Methods This cross sectional study analysed the renal biopsy findings and clinical features at presentation in 66 patients of primary IgA nephropathy diagnosed over a period of 2 years (2007–2008). The results were compared with studies from other centres in the country and elsewhere.
Results IgA nephropathy comprised 8.1% of all native kidney biopsies. The mean age of the patients was 29.9 years with a male:female ratio of 4.4:1. Most patients presented with renal failure and a significant percentage (23%) also had nephrotic range proteinuria. Renal biopsies were classified by the Haas classification and were further scored by the MEST scoring system of the Oxford classification. By Haas classification, 41 cases (62%) showed advanced sclerotic lesions of class V. Active crescents (cellular or fibrocellular) were seen in 42% of cases, and 26% of cases showed endocapillary proliferation. Serum creatinine values were highest in the presence of proliferative lesions. MEST scoring of the Oxford classification was not applicable in approximately 18% of cases because of the presence of advanced sclerotic lesions. On immunofluorescence, the majority of the cases showed both mesangial and membranous positivity for IgA antisera. Electron microscopy revealed para-mesangial location of immune complex deposition in the majority of the cases. It also showed glomerular basement membrane abnormalities in two cases.

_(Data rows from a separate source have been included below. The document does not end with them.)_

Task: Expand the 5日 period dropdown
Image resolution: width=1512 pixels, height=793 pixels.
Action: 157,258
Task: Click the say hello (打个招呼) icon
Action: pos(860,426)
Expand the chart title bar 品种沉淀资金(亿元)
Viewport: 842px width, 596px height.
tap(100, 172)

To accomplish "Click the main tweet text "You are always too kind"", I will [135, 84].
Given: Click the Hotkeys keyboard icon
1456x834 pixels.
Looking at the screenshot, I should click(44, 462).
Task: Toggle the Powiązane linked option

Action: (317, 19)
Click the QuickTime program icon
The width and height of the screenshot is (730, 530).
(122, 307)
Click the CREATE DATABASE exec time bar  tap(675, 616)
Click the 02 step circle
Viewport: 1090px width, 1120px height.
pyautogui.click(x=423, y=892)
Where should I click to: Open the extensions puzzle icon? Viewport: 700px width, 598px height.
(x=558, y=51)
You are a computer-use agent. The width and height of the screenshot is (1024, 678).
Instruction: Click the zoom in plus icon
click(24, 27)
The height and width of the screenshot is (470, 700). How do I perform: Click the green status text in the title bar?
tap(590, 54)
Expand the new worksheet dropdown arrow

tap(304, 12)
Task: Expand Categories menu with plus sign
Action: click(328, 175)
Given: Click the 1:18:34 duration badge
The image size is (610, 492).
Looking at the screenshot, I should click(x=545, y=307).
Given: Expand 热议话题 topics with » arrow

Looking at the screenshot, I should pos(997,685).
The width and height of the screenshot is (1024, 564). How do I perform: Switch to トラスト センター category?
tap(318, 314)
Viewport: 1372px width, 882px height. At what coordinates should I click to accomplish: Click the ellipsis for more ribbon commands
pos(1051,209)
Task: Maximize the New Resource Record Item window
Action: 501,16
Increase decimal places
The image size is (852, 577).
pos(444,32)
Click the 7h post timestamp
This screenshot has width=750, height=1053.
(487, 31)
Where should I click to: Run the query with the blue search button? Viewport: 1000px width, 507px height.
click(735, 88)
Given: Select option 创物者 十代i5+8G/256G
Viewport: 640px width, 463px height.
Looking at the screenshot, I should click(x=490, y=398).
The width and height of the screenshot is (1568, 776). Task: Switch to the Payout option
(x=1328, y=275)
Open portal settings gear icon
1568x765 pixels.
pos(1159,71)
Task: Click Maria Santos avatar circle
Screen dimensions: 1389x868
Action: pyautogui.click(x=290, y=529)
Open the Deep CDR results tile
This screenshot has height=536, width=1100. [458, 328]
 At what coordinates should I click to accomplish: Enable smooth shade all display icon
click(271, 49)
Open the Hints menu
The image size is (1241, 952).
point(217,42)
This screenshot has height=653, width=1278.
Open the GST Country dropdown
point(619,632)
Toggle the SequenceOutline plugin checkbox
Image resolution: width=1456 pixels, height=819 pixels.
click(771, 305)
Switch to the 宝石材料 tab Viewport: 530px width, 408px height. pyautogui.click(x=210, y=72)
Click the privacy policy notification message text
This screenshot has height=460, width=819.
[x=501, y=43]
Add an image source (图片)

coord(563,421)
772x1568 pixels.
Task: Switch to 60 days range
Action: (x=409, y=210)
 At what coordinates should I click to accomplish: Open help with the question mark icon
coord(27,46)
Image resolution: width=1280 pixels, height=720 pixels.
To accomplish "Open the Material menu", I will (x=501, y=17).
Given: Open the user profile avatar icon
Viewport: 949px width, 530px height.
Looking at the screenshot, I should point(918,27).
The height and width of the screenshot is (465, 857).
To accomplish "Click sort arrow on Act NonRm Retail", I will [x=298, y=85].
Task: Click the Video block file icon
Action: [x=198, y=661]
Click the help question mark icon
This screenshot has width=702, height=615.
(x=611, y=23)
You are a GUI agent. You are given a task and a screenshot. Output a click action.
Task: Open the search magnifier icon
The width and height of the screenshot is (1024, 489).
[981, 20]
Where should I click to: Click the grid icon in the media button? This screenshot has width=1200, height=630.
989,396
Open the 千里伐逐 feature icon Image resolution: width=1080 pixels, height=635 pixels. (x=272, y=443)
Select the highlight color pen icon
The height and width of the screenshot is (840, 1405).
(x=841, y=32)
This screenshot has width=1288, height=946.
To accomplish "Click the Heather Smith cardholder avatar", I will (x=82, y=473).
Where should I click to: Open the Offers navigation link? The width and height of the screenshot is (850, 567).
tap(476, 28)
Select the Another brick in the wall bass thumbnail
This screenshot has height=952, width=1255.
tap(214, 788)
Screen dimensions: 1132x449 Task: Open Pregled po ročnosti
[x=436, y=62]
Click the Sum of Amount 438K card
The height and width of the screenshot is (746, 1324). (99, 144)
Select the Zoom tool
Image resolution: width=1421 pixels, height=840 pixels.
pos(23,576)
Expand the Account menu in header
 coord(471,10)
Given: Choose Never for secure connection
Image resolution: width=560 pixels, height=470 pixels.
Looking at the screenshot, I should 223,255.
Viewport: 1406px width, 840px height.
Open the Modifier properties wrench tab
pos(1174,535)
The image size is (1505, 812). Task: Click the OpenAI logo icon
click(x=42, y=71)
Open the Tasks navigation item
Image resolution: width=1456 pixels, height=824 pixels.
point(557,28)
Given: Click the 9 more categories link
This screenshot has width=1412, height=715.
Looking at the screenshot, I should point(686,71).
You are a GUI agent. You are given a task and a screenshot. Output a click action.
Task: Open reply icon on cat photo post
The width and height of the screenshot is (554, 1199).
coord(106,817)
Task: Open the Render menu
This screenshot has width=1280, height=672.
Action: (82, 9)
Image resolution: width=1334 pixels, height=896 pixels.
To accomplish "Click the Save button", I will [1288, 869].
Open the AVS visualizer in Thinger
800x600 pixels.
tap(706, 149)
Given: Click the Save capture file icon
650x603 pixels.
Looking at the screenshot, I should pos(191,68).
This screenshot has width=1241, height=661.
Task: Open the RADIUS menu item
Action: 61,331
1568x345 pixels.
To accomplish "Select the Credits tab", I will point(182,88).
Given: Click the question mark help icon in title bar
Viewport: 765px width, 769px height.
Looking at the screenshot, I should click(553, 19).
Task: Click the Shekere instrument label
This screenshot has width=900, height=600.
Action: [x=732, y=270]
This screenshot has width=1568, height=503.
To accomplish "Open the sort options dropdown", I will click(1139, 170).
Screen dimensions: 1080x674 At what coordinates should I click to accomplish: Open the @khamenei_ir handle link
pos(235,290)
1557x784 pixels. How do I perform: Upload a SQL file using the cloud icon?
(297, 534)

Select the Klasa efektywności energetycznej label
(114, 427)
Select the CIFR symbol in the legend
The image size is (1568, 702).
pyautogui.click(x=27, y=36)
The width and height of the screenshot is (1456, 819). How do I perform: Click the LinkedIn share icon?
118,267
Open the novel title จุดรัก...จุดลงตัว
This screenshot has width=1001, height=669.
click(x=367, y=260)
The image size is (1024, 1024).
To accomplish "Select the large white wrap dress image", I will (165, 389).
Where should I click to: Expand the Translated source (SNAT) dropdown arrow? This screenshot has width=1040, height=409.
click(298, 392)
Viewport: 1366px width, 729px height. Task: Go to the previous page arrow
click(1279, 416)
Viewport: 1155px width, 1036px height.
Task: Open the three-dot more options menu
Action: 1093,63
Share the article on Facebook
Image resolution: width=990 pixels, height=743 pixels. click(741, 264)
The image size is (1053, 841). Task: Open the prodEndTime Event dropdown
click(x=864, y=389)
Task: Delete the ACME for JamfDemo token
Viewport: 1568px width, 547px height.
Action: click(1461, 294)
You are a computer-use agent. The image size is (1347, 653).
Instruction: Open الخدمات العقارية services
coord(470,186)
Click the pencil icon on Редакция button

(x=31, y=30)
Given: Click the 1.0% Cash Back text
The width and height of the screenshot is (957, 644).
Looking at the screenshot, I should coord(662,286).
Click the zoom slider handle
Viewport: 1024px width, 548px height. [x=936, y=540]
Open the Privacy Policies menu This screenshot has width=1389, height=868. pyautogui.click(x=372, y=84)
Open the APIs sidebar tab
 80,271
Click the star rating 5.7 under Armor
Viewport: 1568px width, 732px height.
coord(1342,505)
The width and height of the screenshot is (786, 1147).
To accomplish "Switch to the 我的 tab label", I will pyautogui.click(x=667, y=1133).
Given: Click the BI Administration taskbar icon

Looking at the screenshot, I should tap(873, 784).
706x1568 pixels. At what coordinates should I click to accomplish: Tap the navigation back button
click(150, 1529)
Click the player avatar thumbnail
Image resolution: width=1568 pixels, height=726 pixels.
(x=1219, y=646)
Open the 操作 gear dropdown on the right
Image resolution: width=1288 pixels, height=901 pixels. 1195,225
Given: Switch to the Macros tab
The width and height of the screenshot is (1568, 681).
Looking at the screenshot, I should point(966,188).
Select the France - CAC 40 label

Conclusion Comparison of clinical and pathological features revealed that this disease presents as an advanced disease in much younger individuals in this study compared to other studies. Elucidation of the underlying factors may have immense therapeutic implications.
- IgA nephropathy
- kidney biopsy
- advanced sclerosis
- Oxford classification
- Haas classification
- type III collagen
- collagenofibrotic glomerulopathy
- banded collagen
- nephrotic syndrome
Immunoglobulin A (IgA) nephropathy was first described by Berger and Hinglais in 1968. Since then, studies worldwide have proved it to be the most common glomerulonephritis in the world.1–3 The bulk of the disease burden is borne by Asians and whites, as compared to blacks from the USA and South Africa.4 5 In addition, Polynesians from New Zealand6 have a low frequency of the condition, whereas native Americans from New Mexico7 and Australian aborigines8 have a high frequency. The incidence quoted in the literature in France,9 Germany,10 and Italy11 varies from 15 to 40 new cases per million population per year.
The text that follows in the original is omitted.